* Work instructions *
What you return must match the data exactly, line for line.

*** Dataset records ***

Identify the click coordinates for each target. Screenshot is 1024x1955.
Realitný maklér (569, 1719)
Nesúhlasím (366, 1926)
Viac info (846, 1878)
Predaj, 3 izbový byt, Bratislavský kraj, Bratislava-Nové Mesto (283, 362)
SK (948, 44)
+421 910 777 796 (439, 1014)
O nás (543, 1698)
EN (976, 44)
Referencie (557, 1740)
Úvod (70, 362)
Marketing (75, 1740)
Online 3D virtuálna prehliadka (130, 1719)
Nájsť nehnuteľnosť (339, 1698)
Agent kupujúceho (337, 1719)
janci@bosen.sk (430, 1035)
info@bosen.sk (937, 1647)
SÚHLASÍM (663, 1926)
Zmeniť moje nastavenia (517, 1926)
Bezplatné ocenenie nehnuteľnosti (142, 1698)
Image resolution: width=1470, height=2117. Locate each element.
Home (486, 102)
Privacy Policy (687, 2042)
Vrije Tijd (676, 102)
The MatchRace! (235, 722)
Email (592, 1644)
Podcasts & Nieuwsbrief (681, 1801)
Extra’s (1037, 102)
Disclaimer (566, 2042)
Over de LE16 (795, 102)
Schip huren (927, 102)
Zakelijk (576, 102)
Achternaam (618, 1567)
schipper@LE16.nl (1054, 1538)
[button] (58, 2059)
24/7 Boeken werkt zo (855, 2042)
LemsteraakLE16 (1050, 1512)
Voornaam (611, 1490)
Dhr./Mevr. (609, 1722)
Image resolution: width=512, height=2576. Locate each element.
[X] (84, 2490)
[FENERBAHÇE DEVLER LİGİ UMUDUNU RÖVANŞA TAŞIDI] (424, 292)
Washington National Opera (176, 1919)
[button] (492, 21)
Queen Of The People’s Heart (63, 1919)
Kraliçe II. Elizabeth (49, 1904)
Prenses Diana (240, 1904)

*** End of Dataset records ***

* Result for this exercise *
Identify the click coordinates for each target. Screenshot is 1024x1955.
Realitný maklér (569, 1719)
Nesúhlasím (366, 1926)
Viac info (846, 1878)
Predaj, 3 izbový byt, Bratislavský kraj, Bratislava-Nové Mesto (283, 362)
SK (948, 44)
+421 910 777 796 (439, 1014)
O nás (543, 1698)
EN (976, 44)
Referencie (557, 1740)
Úvod (70, 362)
Marketing (75, 1740)
Online 3D virtuálna prehliadka (130, 1719)
Nájsť nehnuteľnosť (339, 1698)
Agent kupujúceho (337, 1719)
janci@bosen.sk (430, 1035)
info@bosen.sk (937, 1647)
SÚHLASÍM (663, 1926)
Zmeniť moje nastavenia (517, 1926)
Bezplatné ocenenie nehnuteľnosti (142, 1698)
Image resolution: width=1470, height=2117. Locate each element.
Home (486, 102)
Privacy Policy (687, 2042)
Vrije Tijd (676, 102)
The MatchRace! (235, 722)
Email (592, 1644)
Podcasts & Nieuwsbrief (681, 1801)
Extra’s (1037, 102)
Disclaimer (566, 2042)
Over de LE16 (795, 102)
Schip huren (927, 102)
Zakelijk (576, 102)
Achternaam (618, 1567)
schipper@LE16.nl (1054, 1538)
[button] (58, 2059)
24/7 Boeken werkt zo (855, 2042)
LemsteraakLE16 (1050, 1512)
Voornaam (611, 1490)
Dhr./Mevr. (609, 1722)
Image resolution: width=512, height=2576. Locate each element.
[X] (84, 2490)
[FENERBAHÇE DEVLER LİGİ UMUDUNU RÖVANŞA TAŞIDI] (424, 292)
Washington National Opera (176, 1919)
[button] (492, 21)
Queen Of The People’s Heart (63, 1919)
Kraliçe II. Elizabeth (49, 1904)
Prenses Diana (240, 1904)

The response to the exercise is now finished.